Sie waren zehn
Hinter Ihnen steht also nicht eine begrenzte militärische Aktion, sondern Ihre Aufgabe ist weit gewichtiger!« Oberst Smolka lächelte dünn. »Wir haben ja auch unsere eigenen Erfahrungen mit unseren Spitzenleuten. Irgendwo gleichen sich die Methoden, auch wenn jeder um Modifikation bemüht ist. – Du lieber Himmel, warum sprechen Sie nicht? Denken Sie an das Kriegsende!«
»Für mich ist der Krieg zu Ende!«
»Das stimmt. Sie haben Familie?«
»Eine Frau und ein Kind. Einen Sohn. Noch ein Säugling …«
William Heiko, dachte Sassonow. Mein kleiner Junge, jetzt will man mich mit dir erpressen. Ich weiß, was Oberst Smolka jetzt reden wird. Der große Stich in Herz und Gewissen.
Tatsächlich sagte Smolka:
»Ich garantiere Ihnen, daß Sie Frau und Sohn nach dem Krieg in bester Verfassung wiedersehen. Sie werden in ein Offizierslager bei Moskau kommen, in dem Sie Kameraden vom Komitee Freies Deutschland treffen werden. Den General von Seydlitz, um nur einen Namen zu nennen.

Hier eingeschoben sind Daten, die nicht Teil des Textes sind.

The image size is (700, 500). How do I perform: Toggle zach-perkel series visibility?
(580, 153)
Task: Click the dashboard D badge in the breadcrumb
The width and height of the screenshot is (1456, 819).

Offiziere mit Ehrgefühl, die in Stalingrad begriffen haben, daß Ihr Führer Adolf Hitler ein irrer Verbrecher ist.«
»Sie könnten an meinem Ehrgefühl zweifeln, Herr Oberst, wenn ich auf diesem Stuhl hier zum Verräter würde.«
»Sie sind ins Messer gelaufen, Major von Labitz!« Smolka nickte zufrieden. »Ihre Bemerkung enthält die Wahrheit, daß Sie Ihre Aktion nicht allein ausführen.«
Sassonow schwieg und biß sich auf die Lippen. Ein Fehler! Oberst von Renneberg, ich erkenne Ihre Ansicht jetzt voll an: Bei diesem Einsatz gibt es kein Ausweichen mehr! »Verfügen Sie über mich!« sagte Sassonow hart und blickte Smolka voll an. »Das ist der letzte Satz, den Sie von mir hören.«
Neun Stunden dauerte die Qual. In einem schalldichten Kellerraum prasselten die Schläge auf Sassonows nackten Körper, legte man ihn auf elektrisch geladene Stahlplatten, rief ihn mit kalten Wassergüssen zur Wirklichkeit zurück, wenn er ohnmächtig wurde, briet ihn zwischen Scheinwerfern, hing ihn mit nach hinten gedrehten Armen an Stricken auf, schnürte seine Hoden mit elastischen Bändern ab, die sich bei Nässe wie Gummi zusammenzogen und einen nicht mehr ertragbaren Schmerz durch den Körper jagten … Sassonow sagte kein Wort. Wohl schrie er, brüllte seinen Schmerz gegen die grauen Betonwände, unartikulierte Laute, nur noch schrille Töne der Qual, aber wenn man ihn in den Zwischenräumen der Ruhe fragte, gab er keine Antwort.
Nach neun Stunden starb er endlich. Ein Stromschlag war zu hoch berechnet, der zermarterte Körper widerstand ihm nicht mehr. Das Herz zerriß und erlöste Sassonow.
Oberst Smolka verzichtete darauf, den Toten noch einmal zu sehen. In manchen stillen Augenblicken haßte er sein Metier – ein solcher Tag war auch heute. Er saß in seinem Büro, verkroch sich fast in seinem Kunstledersessel und nahm die Vollzugsmeldung stumm entgegen.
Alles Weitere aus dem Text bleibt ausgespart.